Source passage:
+++

Company Business

Company Business
Directed by Nicholas Meyer
Produced by Steven-Charles Jaffe
Written by Nicholas Meyer
Starring Gene Hackman
Mikhail Baryshnikov
Kurtwood Smith
Terry O'Quinn
Daniel von Bargen
Géraldine Danon
Music by Michael Kamen
Cinematography Gerry Fisher
Editing by Ronald Roose
Distributed by MGM
Release date(s) September 6, 1991
Running time 99 min.
Country United States
Language English

Company Business is a 1991 spy film, written and directed by Nicholas Meyer and starring Gene Hackman and Mikhail Baryshnikov.

Contents

Plot

The film follows the exploits of Sam Boyd (Gene Hackman), a former operative for the CIA who is reactivated to escort Pyotr Ivanovich Grushenko (Mikhail Baryshnikov), a captured KGB mole, to a prisoner exchange in recently reunited Berlin. The exchange is actually a cover for a CIA plot to use drug cartel money to buy back Benjamin Sobel (Bob Sherman), a U-2 pilot who was shot down over the Soviet Union during the 1960s. The exchange goes wrong after Boyd recognizes the supposedly imprisoned Sobel as a man he saw two days before at Dulles Airport, and is subsequently told by Grushenko that it really is Sobel, who is now a KGB agent.

The two agents are forced to go on the run from both Boyd's own Company superiors (Kurtwood Smith and Terry O'Quinn) and the head of the KGB (Oleg Rudnik), who all wish to see the exchange completed for reasons that are both obvious and not so obvious. Their only hope may lie in Natasha Grimaud (Géraldine Danon), a mysterious French beauty from Grushenko's past.

+++

Excerpted data:
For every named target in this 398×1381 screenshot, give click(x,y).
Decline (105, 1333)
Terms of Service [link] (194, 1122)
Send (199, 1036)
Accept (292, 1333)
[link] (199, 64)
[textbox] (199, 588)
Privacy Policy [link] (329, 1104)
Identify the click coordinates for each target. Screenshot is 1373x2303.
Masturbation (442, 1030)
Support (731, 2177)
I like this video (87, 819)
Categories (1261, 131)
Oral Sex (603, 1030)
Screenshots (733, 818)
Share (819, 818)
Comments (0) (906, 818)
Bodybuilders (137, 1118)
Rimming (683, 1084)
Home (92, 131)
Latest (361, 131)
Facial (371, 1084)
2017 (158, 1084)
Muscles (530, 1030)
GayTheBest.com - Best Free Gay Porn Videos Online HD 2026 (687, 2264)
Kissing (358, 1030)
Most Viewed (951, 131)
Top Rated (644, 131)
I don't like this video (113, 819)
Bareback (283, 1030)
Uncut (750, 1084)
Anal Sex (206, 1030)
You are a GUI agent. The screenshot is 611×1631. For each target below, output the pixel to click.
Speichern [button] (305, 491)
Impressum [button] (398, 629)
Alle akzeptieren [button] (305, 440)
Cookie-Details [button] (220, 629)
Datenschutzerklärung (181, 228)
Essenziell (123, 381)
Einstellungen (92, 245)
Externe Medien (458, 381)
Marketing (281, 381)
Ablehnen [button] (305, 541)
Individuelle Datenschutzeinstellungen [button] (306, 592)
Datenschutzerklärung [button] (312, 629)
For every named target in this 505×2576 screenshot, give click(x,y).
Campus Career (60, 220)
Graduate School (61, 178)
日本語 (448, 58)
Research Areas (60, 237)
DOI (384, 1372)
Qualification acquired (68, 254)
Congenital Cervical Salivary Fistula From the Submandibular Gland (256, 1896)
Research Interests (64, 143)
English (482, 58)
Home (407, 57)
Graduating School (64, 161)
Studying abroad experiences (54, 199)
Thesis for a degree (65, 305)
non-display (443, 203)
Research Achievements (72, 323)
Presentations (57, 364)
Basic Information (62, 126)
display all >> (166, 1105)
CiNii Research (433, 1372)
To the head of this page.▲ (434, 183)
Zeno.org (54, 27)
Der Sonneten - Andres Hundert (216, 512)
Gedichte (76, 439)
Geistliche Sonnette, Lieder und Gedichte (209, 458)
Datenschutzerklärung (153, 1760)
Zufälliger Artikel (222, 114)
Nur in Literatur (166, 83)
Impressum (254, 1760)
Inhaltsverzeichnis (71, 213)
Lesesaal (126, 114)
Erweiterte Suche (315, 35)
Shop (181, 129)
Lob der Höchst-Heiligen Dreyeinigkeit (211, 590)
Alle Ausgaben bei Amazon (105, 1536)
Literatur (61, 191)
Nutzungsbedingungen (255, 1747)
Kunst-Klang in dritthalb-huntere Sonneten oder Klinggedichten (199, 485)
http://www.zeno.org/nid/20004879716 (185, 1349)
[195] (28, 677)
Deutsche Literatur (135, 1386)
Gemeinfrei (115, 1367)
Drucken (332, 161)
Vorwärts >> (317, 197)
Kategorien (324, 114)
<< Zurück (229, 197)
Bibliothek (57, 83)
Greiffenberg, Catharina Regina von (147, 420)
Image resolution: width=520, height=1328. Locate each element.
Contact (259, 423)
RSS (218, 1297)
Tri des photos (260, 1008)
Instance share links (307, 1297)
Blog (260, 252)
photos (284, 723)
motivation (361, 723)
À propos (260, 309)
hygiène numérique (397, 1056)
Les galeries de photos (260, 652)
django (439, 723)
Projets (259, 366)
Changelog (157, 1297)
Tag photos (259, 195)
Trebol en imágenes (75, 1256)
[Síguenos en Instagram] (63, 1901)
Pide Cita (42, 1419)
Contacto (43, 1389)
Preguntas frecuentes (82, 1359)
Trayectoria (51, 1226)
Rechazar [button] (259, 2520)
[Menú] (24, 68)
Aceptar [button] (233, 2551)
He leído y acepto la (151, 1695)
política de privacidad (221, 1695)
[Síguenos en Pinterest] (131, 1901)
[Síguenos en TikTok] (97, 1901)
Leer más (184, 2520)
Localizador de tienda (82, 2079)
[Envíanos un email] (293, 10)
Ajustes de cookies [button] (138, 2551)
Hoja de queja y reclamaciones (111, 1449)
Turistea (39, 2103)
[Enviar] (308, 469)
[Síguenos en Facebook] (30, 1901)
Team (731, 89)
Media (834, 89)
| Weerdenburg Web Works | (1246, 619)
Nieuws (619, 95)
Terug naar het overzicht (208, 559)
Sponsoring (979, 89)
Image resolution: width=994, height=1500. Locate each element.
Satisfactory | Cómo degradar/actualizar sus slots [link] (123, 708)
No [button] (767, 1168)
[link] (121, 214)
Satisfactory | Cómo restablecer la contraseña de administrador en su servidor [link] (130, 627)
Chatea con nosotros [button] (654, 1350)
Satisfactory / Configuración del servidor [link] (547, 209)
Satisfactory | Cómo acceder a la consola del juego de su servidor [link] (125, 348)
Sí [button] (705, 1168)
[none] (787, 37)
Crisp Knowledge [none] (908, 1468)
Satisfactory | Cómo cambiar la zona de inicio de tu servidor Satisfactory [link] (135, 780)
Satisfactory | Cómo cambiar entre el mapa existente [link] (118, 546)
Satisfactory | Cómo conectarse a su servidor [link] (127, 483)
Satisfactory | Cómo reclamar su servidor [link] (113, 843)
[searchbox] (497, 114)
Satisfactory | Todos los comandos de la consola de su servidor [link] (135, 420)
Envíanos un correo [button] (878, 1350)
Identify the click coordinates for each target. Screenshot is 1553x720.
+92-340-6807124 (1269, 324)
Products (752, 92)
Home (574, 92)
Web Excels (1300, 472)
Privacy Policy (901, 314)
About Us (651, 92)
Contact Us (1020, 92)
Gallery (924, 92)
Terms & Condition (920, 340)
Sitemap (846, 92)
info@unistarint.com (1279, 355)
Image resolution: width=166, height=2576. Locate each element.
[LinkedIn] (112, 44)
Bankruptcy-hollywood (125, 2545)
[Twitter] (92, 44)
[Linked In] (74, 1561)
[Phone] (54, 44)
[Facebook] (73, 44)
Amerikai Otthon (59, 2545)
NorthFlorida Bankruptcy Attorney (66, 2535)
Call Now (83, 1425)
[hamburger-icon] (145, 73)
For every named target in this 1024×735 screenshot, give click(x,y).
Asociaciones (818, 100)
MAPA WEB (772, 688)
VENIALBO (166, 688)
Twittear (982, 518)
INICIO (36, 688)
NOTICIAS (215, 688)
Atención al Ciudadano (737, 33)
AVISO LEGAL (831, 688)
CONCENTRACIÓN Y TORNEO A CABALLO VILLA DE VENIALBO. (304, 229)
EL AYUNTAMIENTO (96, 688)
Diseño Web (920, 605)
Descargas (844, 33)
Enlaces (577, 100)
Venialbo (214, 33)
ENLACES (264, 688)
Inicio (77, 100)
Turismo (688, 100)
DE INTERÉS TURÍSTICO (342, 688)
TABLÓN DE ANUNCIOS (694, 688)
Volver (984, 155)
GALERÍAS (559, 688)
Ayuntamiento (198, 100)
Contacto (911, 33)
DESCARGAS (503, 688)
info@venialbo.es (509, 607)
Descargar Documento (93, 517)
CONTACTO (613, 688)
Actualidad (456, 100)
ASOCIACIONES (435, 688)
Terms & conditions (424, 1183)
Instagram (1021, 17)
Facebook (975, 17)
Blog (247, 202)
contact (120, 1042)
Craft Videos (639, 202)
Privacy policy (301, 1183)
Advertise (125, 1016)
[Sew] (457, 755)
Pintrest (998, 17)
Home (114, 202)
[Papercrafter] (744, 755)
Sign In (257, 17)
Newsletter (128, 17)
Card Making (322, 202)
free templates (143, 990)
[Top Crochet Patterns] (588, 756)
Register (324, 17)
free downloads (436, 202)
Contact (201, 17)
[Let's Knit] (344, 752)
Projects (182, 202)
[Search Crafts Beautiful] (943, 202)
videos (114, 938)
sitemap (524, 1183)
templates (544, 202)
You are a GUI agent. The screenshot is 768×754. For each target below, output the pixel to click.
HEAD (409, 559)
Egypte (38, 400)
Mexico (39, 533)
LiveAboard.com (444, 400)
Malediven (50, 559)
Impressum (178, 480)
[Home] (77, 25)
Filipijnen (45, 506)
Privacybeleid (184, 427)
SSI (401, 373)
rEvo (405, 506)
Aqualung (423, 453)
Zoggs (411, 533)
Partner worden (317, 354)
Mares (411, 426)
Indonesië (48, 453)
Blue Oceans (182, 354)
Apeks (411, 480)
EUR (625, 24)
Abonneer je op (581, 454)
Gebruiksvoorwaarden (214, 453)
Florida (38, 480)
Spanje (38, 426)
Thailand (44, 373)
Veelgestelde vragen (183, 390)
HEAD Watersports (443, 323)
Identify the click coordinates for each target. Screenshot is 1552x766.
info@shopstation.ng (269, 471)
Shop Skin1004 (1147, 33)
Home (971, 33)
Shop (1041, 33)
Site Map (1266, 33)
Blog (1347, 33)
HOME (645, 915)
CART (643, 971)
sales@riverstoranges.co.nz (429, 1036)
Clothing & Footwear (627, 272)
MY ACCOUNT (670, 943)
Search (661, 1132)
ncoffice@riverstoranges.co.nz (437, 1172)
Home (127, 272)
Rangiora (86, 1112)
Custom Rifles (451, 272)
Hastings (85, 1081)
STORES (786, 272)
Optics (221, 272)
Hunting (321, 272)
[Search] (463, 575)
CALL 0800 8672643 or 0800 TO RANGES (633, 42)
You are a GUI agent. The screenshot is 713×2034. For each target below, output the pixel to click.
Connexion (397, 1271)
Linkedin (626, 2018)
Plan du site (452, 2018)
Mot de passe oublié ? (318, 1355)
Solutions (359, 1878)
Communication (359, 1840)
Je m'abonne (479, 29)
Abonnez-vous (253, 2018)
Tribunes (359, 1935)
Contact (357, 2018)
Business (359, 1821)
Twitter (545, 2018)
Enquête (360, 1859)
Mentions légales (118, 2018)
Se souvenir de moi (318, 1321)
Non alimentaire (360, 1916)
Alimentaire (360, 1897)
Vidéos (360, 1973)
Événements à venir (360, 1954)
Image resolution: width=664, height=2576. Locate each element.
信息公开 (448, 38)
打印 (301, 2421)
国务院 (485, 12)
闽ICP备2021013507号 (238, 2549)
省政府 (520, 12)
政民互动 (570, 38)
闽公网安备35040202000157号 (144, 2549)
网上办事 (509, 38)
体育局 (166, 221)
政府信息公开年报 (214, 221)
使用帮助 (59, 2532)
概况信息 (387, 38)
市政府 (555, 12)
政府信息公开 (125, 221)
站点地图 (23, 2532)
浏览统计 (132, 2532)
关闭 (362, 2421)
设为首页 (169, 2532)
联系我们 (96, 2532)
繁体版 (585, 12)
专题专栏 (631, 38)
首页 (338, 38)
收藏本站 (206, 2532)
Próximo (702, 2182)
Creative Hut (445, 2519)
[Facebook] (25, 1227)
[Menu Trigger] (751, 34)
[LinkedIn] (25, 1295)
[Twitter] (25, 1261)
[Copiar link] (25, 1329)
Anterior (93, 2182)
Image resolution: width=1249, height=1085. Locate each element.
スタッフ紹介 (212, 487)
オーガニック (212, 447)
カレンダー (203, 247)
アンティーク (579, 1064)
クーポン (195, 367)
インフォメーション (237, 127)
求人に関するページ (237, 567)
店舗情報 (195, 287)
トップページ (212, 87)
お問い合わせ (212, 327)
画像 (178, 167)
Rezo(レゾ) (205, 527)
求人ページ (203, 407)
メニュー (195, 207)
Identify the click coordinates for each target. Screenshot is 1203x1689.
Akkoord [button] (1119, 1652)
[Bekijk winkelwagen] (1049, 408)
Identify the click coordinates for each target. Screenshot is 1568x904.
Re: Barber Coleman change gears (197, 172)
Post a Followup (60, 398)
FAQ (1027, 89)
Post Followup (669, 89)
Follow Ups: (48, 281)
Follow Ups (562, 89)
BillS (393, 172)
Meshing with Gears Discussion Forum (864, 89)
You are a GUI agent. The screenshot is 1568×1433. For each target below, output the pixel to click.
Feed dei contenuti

+++

To do:
- A) In the Company Business article, who is the captured KGB mole that Sam Boyd is reactivated to escort?
- B) Continue the Company Business article after its last sentence.
The entries are separate material and have no connection to the Company Business article.

Task responses:
- A) Pyotr Ivanovich Grushenko, played by Mikhail Baryshnikov.

- B)
Title

The title comes from the depiction in the movie of the word “company” as meaning the CIA, so “company business” means operations not to be revealed to anyone outside the CIA. The working title was “Dinosaurs” and the scene relating to this term was left in the movie, a restaurant scene in which the young lady calls the two main characters “dinosaurs” meaning that CIA and KGB agents are no longer needed in the post cold war world. As if to emphasize this the scene features a huge dinosaur skeleton hanging from the ceiling.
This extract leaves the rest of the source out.